* **TRY IT**:
The output must reproduce each line of the data word for word.
+++ RECORDED DATA
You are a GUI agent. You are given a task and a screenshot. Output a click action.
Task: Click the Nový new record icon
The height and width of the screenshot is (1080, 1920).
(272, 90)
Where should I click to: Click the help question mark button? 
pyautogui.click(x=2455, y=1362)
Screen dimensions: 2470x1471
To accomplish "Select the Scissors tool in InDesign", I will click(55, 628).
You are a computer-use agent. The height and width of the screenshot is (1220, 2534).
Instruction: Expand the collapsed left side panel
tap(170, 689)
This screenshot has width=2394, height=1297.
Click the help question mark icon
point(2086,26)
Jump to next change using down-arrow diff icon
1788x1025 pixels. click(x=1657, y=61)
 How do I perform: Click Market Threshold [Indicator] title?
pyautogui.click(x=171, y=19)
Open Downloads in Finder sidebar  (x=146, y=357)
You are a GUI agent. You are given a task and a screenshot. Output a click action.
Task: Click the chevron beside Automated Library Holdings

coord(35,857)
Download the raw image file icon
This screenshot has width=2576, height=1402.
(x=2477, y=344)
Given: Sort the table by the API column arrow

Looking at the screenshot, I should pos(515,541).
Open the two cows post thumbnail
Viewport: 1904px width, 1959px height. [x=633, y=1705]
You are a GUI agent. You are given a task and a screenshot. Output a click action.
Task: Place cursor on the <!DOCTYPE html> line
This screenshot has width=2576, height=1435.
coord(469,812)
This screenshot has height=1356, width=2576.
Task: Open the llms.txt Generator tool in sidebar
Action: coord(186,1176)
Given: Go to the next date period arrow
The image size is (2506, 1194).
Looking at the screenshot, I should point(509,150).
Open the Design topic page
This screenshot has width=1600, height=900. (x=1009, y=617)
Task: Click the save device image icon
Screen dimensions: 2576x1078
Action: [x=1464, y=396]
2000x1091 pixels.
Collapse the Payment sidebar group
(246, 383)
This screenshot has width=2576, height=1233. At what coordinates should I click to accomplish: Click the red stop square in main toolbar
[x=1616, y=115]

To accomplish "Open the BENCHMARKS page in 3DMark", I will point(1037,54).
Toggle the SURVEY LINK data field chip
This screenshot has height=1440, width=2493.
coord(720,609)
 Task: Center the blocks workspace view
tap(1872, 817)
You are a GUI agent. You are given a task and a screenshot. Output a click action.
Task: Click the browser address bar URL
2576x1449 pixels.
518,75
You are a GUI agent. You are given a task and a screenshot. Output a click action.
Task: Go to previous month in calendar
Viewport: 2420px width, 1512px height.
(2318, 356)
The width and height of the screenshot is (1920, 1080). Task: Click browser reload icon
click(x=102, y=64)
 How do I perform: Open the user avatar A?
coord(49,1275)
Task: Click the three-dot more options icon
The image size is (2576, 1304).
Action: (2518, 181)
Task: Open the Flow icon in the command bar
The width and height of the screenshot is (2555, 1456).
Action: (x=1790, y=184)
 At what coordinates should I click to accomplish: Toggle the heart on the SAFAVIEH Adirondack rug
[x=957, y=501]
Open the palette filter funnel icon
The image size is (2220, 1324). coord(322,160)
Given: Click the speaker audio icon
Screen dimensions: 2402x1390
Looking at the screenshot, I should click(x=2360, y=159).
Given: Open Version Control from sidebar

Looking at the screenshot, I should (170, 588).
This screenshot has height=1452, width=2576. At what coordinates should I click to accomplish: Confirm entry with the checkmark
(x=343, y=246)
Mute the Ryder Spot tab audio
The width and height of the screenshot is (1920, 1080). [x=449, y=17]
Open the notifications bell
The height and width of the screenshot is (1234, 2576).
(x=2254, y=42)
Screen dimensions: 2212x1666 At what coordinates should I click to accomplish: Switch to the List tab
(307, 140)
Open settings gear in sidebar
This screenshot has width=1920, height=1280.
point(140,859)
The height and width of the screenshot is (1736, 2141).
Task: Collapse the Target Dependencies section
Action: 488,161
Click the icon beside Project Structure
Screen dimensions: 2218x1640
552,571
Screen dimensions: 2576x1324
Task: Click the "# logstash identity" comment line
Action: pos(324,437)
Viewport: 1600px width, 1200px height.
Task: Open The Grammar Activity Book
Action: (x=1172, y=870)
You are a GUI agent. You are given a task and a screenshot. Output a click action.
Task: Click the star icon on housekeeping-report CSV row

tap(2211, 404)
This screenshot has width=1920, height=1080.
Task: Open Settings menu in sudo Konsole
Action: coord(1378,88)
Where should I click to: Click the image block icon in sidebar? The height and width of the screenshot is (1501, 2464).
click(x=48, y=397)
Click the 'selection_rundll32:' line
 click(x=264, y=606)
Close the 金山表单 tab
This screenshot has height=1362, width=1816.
++++++
* **WRITTEN ANSWER**:
You are a GUI agent. You are given a task and a screenshot. Output a click action.
Task: Click the Nový new record icon
The height and width of the screenshot is (1080, 1920).
(272, 90)
Where should I click to: Click the help question mark button? 
pyautogui.click(x=2455, y=1362)
Screen dimensions: 2470x1471
To accomplish "Select the Scissors tool in InDesign", I will click(55, 628).
You are a computer-use agent. The height and width of the screenshot is (1220, 2534).
Instruction: Expand the collapsed left side panel
tap(170, 689)
This screenshot has width=2394, height=1297.
Click the help question mark icon
point(2086,26)
Jump to next change using down-arrow diff icon
1788x1025 pixels. click(x=1657, y=61)
 How do I perform: Click Market Threshold [Indicator] title?
pyautogui.click(x=171, y=19)
Open Downloads in Finder sidebar  (x=146, y=357)
You are a GUI agent. You are given a task and a screenshot. Output a click action.
Task: Click the chevron beside Automated Library Holdings

coord(35,857)
Download the raw image file icon
This screenshot has width=2576, height=1402.
(x=2477, y=344)
Given: Sort the table by the API column arrow

Looking at the screenshot, I should pos(515,541).
Open the two cows post thumbnail
Viewport: 1904px width, 1959px height. [x=633, y=1705]
You are a GUI agent. You are given a task and a screenshot. Output a click action.
Task: Place cursor on the <!DOCTYPE html> line
This screenshot has width=2576, height=1435.
coord(469,812)
This screenshot has height=1356, width=2576.
Task: Open the llms.txt Generator tool in sidebar
Action: coord(186,1176)
Given: Go to the next date period arrow
The image size is (2506, 1194).
Looking at the screenshot, I should point(509,150).
Open the Design topic page
This screenshot has width=1600, height=900. (x=1009, y=617)
Task: Click the save device image icon
Screen dimensions: 2576x1078
Action: [x=1464, y=396]
2000x1091 pixels.
Collapse the Payment sidebar group
(246, 383)
This screenshot has width=2576, height=1233. At what coordinates should I click to accomplish: Click the red stop square in main toolbar
[x=1616, y=115]

To accomplish "Open the BENCHMARKS page in 3DMark", I will point(1037,54).
Toggle the SURVEY LINK data field chip
This screenshot has height=1440, width=2493.
coord(720,609)
 Task: Center the blocks workspace view
tap(1872, 817)
You are a GUI agent. You are given a task and a screenshot. Output a click action.
Task: Click the browser address bar URL
2576x1449 pixels.
518,75
You are a GUI agent. You are given a task and a screenshot. Output a click action.
Task: Go to previous month in calendar
Viewport: 2420px width, 1512px height.
(2318, 356)
The width and height of the screenshot is (1920, 1080). Task: Click browser reload icon
click(x=102, y=64)
 How do I perform: Open the user avatar A?
coord(49,1275)
Task: Click the three-dot more options icon
The image size is (2576, 1304).
Action: (2518, 181)
Task: Open the Flow icon in the command bar
The width and height of the screenshot is (2555, 1456).
Action: (x=1790, y=184)
 At what coordinates should I click to accomplish: Toggle the heart on the SAFAVIEH Adirondack rug
[x=957, y=501]
Open the palette filter funnel icon
The image size is (2220, 1324). coord(322,160)
Given: Click the speaker audio icon
Screen dimensions: 2402x1390
Looking at the screenshot, I should click(x=2360, y=159).
Given: Open Version Control from sidebar

Looking at the screenshot, I should (170, 588).
This screenshot has height=1452, width=2576. At what coordinates should I click to accomplish: Confirm entry with the checkmark
(x=343, y=246)
Mute the Ryder Spot tab audio
The width and height of the screenshot is (1920, 1080). [x=449, y=17]
Open the notifications bell
The height and width of the screenshot is (1234, 2576).
(x=2254, y=42)
Screen dimensions: 2212x1666 At what coordinates should I click to accomplish: Switch to the List tab
(307, 140)
Open settings gear in sidebar
This screenshot has width=1920, height=1280.
point(140,859)
The height and width of the screenshot is (1736, 2141).
Task: Collapse the Target Dependencies section
Action: 488,161
Click the icon beside Project Structure
Screen dimensions: 2218x1640
552,571
Screen dimensions: 2576x1324
Task: Click the "# logstash identity" comment line
Action: pos(324,437)
Viewport: 1600px width, 1200px height.
Task: Open The Grammar Activity Book
Action: (x=1172, y=870)
You are a GUI agent. You are given a task and a screenshot. Output a click action.
Task: Click the star icon on housekeeping-report CSV row

tap(2211, 404)
This screenshot has width=1920, height=1080.
Task: Open Settings menu in sudo Konsole
Action: coord(1378,88)
Where should I click to: Click the image block icon in sidebar? The height and width of the screenshot is (1501, 2464).
click(x=48, y=397)
Click the 'selection_rundll32:' line
 click(x=264, y=606)
Close the 金山表单 tab
This screenshot has height=1362, width=1816.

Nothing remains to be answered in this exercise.